Что ж, давайте посмотрим, увертка ли это, и пройдем на один уровень глубже, чем проникали до сих пор. Уже поздно, звучит последний вальс, и если мы сейчас не выскажем кое-что, думаю, мы не сделаем этого никогда.
На протяжении всей книги я старался показать, что произведение ужасов, под своими клыками и страшным париком, на самом деле так же консервативно, как иллинойский республиканец в полосатом костюме-тройке; главная цель его — подкрепить норму, показав, какие ужасные вещи случаются с людьми, ее нарушившими. В большинстве произведений ужасов мы находим моральный кодекс такой строгий, что заставил бы улыбнуться пуританина. В старых комиксах Е.С. нарушителей супружеской верности неизбежно ждет дурной конец, а по сравнению с участью убийц дыба и колодки — все равно что детская прогулка по ярмарке.[286] Современные произведения ужасов мало чем отличаются от моралистических пьес пятнадцатого, шестнадцатого и семнадцатого столетий, если рассматривать суть. Рассказы ужасов не просто твердо стоят на десяти заповедях; они раздувают их до размера табло. И когда гаснет свет в кинотеатре или когда мы открываем такую книгу, у нас возникает успокаивающая уверенность в том, что злодеи почти неизбежно будут наказаны — мера за меру.
Я использовал помпезно академическую метафору, предположив, что произведение ужасов обычно описывает прорыв какого-либо дионисиева безумия в аполлониево существование и что ужас будет продолжаться до тех пор, пока дионисиевы силы не будут повергнуты и не восстановится аполлониева норма. Исключая мощный, хотя и загадочный пролог в Ираке, действие фильма Фридкина «Изгоняющий дьявола» начинается в Джорджтауне, самом аполлониевом пригороде из всех возможных. В первой сцене Элен Берстин просыпается от громкого шума на чердаке — будто кто-то выпустил там на свободу льва. Это первая щель в аполлониевом мире; скоро сквозь нее кошмарным потоком польется все остальное. Но в конце фильма эта щель между нашим нормальным миром и хаосом, где демонам позволено охотиться на невинных детей, вновь закрывается. Когда Берстин в конце фильма ведет бледную, но, очевидно, уже нормальную Линду Блэйр к машине, мы понимаем, что кошмар кончился. Постоянство восстановилось. Мы выследили мутанта и убили его. И никогда равновесие не кажется таким прекрасным.
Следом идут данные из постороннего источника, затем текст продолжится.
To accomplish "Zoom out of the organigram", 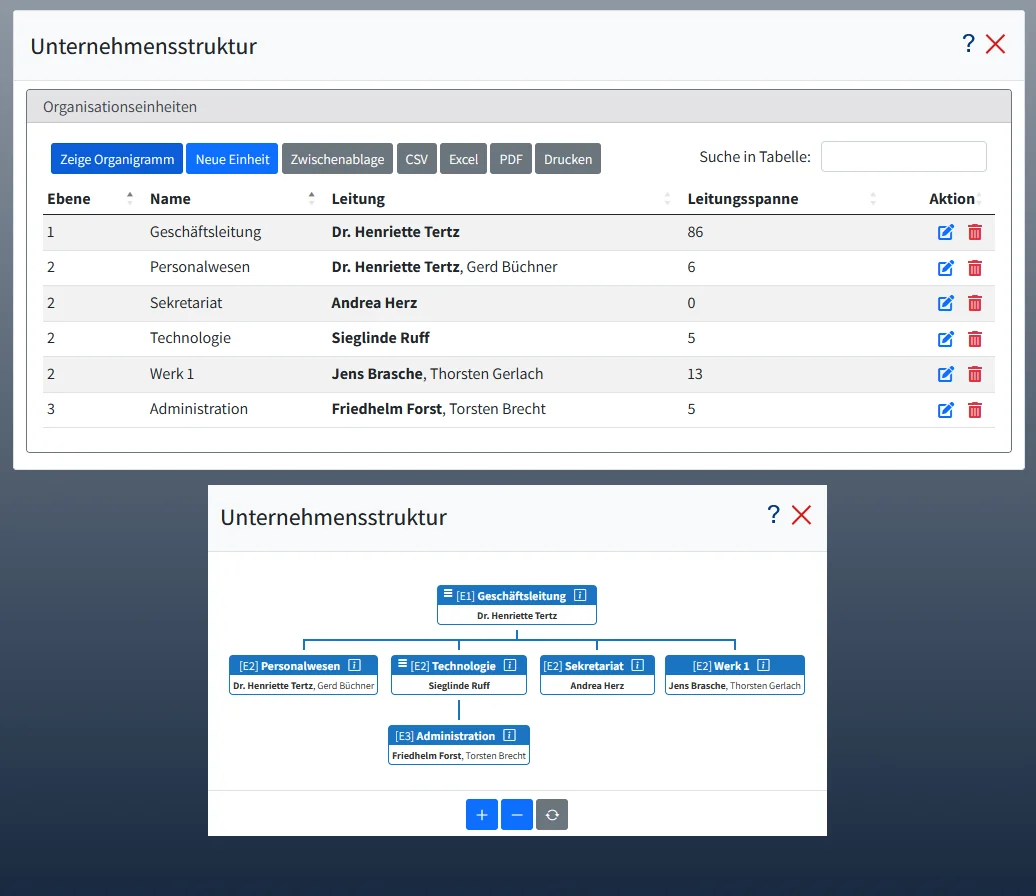I will (516, 814).
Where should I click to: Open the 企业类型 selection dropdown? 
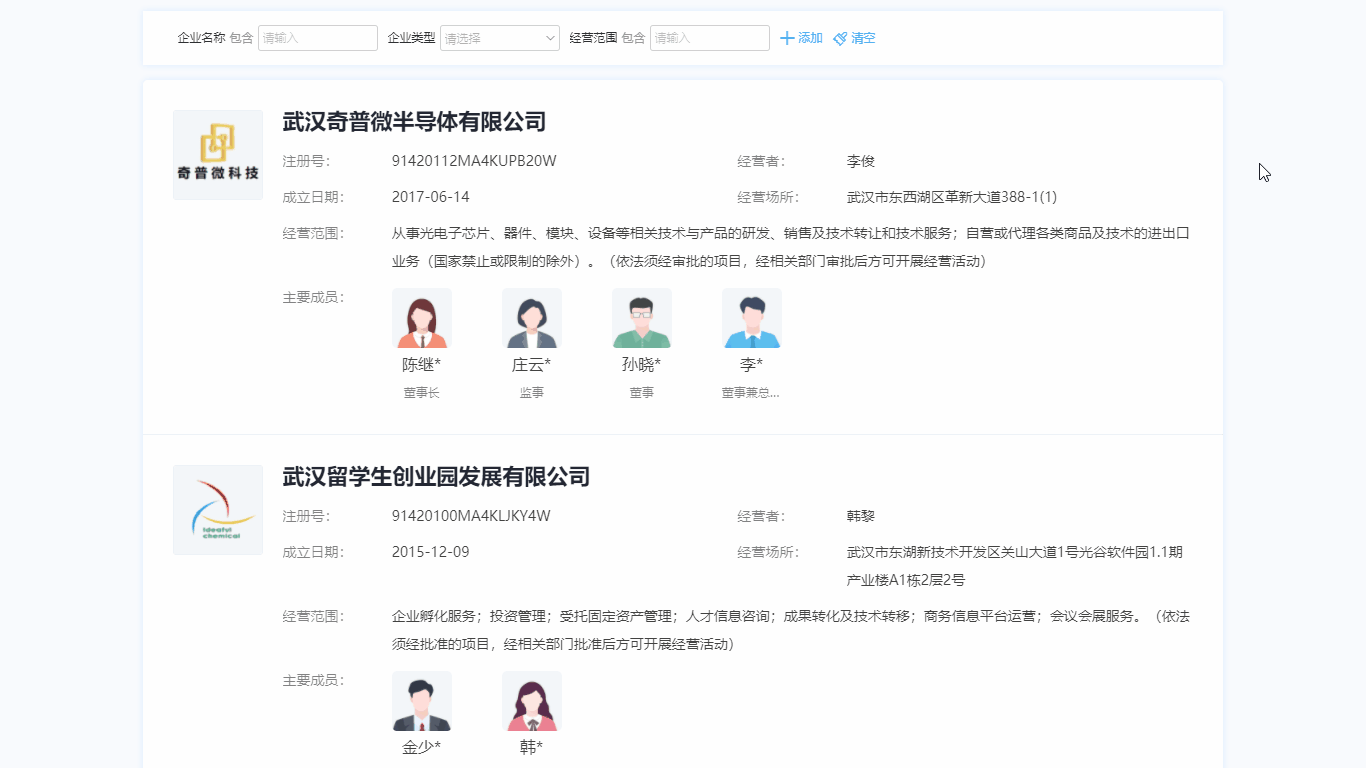click(x=499, y=37)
Обо всем этом мы говорили в книге… но, может быть, все это лишь видимость и обман? Я этого не утверждаю, но, может быть (поскольку это наш последний танец), стоит рассмотреть и такую возможность.
Говоря об архетипах, мы имели возможность обсудить Оборотня, парня, который иногда бывает волосатым, а иногда — обманчиво гладким. Предположим, существует двойной оборотень. Предположим, что, как мы и говорили, создатель произведения ужасов под своими пластиковыми клыками и париком ужаса на самом деле республиканец в застегнутом на все пуговицы костюме… но что, если под этим костюмом — настоящее чудовище, с настоящими клыками и извивающимися змеями Медузы вместо волос? Предположим, что вся эта мораль ложь, и если добраться до самой сердцевины, создатель ужасов вовсе не защитник нормы, а скачущий, ухмыляющийся, красноглазый адепт хаоса?